The rotor 422 further comprises a scoop region 431 best shown in Fig. 19 which shows the backside of one of the rotor assembly support 420 of Fig. 18. As seen in Fig. 19, the scoop region 431 comprises a plurality of vanes 433 define channels 435 that channel the air radially inward to the longitudinal extensions 437. Now referring to Fig. 18, the extensions 437 channel air into the chambers 442. The scoop region 431 is connected to and can be a unitary structure with the outer rotor 422. Fig. 18 shows an embodiment where two apparatuses 420 are positioned in a back- to-back arrangement having two outer rotors 422 and eight inner rotors 424.
The apparatus 420 further comprises a central frame member 494 that has a central open region 495 and annular interior surfaces 518 that are adapted to house the inner rotors 424. Further, a radially recessed region 497 allows communication to the longitudinal extensions 437 of the scoop region 431.
Finally, the apparatus 420 has a housing (not shown) that is connected to the front face 499 of the central frame member 494. The housing provides a seal in a similar manner to the housing is shown in Fig. 1 , except a plurality of interest and exit ports would be provided for each interior rotor 424. Further, the previous examples of employing a combustor is possible with this embodiment where the input and output ports would be properly directed to and from the combustor to comprise the various embodiments creating hot blows, cold blows, or torques on driveshafts through an apparatus. As with the previous embodiments, the apparatus can be used as any device to covert energy such as a steam engine, air motor, flow meter, compressor, pump, gas expander, combustion engine, etc. Fig. 20 shows a pump version for the fourth embodiment where in general the entry and exit ports are modified to allow exit
ports to be communication with any chamber that is displaced in volume to prevent compression of a fluid. The housing 425 is best shown in Fig. 21 and comprises a plurality of entrance ports 520 and exit ports 522. The entrance ports 520 comprise a radial outward 'slot portion 524, an axial conduit 526, and a toe portion passage 528.

■ DIRECTIVE 1 ■
In the rotor passage, how many outer rotors and inner rotors does the back-to-back arrangement of Fig. 18 have?

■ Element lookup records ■
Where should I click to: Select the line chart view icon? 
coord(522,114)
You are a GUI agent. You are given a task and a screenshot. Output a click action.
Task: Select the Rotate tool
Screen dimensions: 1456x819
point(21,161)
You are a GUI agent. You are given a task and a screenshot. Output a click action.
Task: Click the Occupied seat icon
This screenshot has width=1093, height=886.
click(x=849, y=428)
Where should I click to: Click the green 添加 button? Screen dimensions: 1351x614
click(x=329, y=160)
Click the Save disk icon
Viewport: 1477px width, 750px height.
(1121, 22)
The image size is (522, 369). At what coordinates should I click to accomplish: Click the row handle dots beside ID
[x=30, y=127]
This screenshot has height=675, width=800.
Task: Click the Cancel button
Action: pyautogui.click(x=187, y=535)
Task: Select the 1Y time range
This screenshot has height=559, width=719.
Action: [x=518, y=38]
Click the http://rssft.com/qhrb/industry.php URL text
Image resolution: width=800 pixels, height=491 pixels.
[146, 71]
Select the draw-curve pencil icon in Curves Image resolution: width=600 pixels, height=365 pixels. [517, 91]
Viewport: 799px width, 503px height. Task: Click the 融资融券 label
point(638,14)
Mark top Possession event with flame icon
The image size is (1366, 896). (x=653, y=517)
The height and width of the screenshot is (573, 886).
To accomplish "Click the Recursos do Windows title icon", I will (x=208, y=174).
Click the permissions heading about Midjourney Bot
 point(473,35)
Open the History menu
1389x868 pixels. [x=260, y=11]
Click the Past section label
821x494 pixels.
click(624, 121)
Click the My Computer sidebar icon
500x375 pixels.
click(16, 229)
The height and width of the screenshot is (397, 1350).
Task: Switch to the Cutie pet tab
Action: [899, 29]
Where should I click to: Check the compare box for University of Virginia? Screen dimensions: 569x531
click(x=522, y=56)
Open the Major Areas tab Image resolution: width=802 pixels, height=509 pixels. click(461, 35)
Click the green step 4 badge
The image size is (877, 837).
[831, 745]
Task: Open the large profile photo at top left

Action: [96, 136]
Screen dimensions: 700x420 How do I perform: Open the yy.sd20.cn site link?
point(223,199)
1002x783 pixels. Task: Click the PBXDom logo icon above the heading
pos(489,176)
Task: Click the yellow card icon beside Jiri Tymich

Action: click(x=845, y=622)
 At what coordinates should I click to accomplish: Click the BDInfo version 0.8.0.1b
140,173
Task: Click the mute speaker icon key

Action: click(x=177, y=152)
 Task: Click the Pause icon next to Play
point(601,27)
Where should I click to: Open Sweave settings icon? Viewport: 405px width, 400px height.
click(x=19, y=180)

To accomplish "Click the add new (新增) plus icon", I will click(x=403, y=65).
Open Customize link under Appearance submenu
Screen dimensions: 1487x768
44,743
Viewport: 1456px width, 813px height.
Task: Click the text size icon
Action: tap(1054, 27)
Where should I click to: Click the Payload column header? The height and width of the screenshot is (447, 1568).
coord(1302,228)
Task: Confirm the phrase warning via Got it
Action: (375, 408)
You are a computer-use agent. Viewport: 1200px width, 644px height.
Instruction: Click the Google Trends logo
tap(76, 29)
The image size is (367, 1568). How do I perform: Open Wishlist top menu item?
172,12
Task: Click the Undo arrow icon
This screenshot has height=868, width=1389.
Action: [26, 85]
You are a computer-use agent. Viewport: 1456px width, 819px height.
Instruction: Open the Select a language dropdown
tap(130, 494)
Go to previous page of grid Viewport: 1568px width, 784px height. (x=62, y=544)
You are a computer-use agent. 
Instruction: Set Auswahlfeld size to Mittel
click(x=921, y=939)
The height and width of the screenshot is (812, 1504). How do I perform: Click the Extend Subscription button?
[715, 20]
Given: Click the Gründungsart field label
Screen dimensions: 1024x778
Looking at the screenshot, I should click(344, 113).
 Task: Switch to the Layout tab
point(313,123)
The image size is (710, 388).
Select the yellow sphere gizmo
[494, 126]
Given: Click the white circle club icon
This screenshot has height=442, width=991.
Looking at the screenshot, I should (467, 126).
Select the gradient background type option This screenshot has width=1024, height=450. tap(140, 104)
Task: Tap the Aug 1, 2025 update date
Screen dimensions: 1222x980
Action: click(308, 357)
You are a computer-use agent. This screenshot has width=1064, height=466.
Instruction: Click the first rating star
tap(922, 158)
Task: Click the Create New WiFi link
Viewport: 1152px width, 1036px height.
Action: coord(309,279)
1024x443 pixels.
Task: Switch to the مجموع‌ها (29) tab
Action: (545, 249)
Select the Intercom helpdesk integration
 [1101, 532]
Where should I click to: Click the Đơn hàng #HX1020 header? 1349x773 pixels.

■ DIRECTIVE 2 ■
Reproduce the lines of the records starting at the line containing "Select the draw-curve" and ending at the line containing "will (x=208, y=174).".

■ FULL SOLUTION 1 ■
Two outer rotors and eight inner rotors.

■ FULL SOLUTION 2 ■
Select the draw-curve pencil icon in Curves Image resolution: width=600 pixels, height=365 pixels. [517, 91]
Viewport: 799px width, 503px height. Task: Click the 融资融券 label
point(638,14)
Mark top Possession event with flame icon
The image size is (1366, 896). (x=653, y=517)
The height and width of the screenshot is (573, 886).
To accomplish "Click the Recursos do Windows title icon", I will (x=208, y=174).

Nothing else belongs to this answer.